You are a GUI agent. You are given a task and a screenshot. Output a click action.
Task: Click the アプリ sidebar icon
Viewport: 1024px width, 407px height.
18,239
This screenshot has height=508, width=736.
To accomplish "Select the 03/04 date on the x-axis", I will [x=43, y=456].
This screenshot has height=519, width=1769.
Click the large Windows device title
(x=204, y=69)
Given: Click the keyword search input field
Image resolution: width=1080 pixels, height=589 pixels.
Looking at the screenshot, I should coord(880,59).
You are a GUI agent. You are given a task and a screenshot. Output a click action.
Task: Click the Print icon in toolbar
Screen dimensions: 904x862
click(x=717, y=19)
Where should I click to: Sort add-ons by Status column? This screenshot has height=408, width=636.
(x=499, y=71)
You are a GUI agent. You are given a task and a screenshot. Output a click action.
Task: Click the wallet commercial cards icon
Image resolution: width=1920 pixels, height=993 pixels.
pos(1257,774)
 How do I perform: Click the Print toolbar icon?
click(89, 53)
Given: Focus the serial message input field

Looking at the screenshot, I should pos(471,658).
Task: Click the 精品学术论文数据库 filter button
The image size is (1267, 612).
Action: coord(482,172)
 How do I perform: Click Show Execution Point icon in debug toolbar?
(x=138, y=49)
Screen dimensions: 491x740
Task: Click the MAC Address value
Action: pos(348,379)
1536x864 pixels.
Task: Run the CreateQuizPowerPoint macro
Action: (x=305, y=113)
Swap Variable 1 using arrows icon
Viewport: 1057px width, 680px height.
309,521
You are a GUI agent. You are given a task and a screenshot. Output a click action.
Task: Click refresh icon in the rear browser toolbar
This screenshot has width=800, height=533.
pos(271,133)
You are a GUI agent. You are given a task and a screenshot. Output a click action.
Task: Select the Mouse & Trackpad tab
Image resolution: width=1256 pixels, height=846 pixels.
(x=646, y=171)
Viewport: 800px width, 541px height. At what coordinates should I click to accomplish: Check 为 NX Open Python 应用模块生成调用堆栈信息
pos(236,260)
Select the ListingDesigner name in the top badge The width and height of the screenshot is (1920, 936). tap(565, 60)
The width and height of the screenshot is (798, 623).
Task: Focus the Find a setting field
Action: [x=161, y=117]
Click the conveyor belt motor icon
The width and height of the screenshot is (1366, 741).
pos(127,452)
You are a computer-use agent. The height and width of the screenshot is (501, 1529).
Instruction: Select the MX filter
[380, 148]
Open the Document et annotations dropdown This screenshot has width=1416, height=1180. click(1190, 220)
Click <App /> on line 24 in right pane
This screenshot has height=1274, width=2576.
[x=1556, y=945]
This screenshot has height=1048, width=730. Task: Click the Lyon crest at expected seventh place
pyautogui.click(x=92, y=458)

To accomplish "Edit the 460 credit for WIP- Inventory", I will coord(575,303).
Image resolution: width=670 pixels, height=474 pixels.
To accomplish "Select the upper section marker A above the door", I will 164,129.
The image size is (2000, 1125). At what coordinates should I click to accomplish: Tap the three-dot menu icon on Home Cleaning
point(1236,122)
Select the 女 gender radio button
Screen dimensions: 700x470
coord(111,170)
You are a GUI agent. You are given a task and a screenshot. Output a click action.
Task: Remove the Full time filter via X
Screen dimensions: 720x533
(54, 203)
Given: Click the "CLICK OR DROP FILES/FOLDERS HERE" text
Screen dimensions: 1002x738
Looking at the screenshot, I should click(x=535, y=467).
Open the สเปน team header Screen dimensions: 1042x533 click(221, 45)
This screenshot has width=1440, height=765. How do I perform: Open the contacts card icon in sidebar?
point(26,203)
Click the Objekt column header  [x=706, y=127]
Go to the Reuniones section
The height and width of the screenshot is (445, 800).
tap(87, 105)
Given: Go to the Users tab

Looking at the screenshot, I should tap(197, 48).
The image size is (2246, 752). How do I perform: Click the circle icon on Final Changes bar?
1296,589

**Work required:** Repeat each line, unchanged, from the line that contains "Screen dimensions: 1002x738" to the end of the listing above.

**Answer to the problem:**
Screen dimensions: 1002x738
Looking at the screenshot, I should click(x=535, y=467).
Open the สเปน team header Screen dimensions: 1042x533 click(221, 45)
This screenshot has width=1440, height=765. How do I perform: Open the contacts card icon in sidebar?
point(26,203)
Click the Objekt column header  [x=706, y=127]
Go to the Reuniones section
The height and width of the screenshot is (445, 800).
tap(87, 105)
Given: Go to the Users tab

Looking at the screenshot, I should tap(197, 48).
The image size is (2246, 752). How do I perform: Click the circle icon on Final Changes bar?
1296,589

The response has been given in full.